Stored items

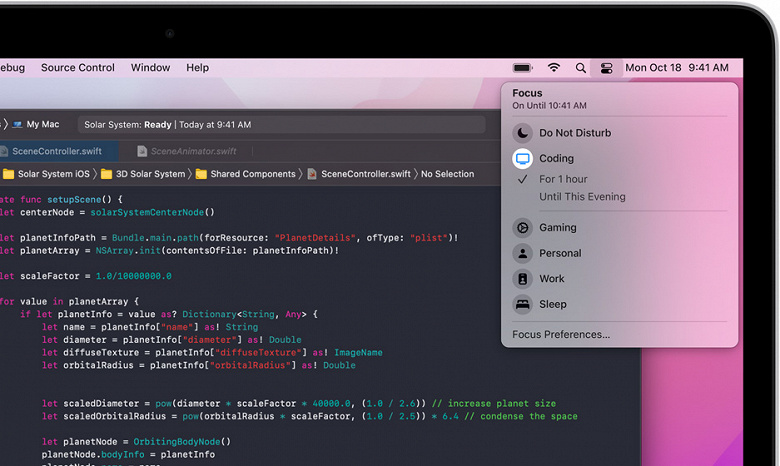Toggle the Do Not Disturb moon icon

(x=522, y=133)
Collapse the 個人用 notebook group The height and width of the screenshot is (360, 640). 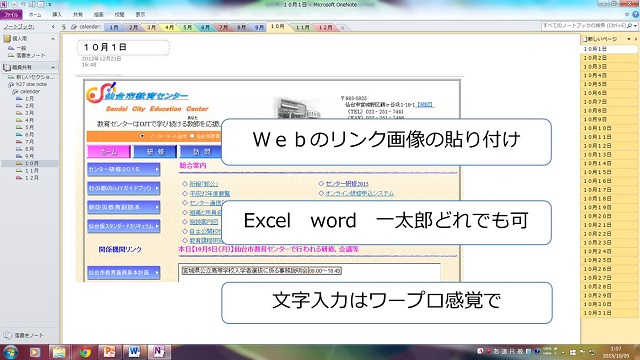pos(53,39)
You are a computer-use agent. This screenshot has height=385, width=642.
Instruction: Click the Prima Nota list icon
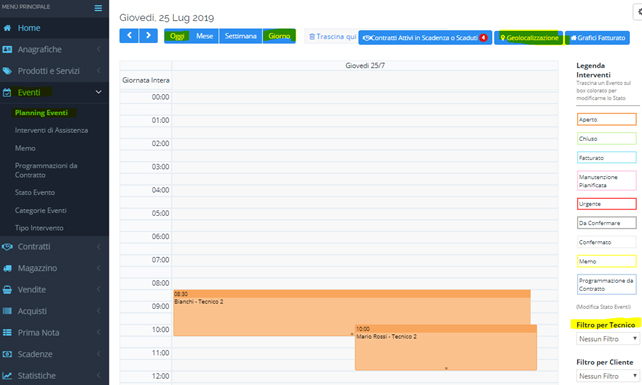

> PROBLEM DESCRIPTION: At the line containing "You are a computer-use", begin reproducing the entries word for word, and continue through their last line. Leave out the pictures.

> EXPECTED OUTPUT:
You are a computer-use agent. This screenshot has height=385, width=642.
Instruction: Click the Prima Nota list icon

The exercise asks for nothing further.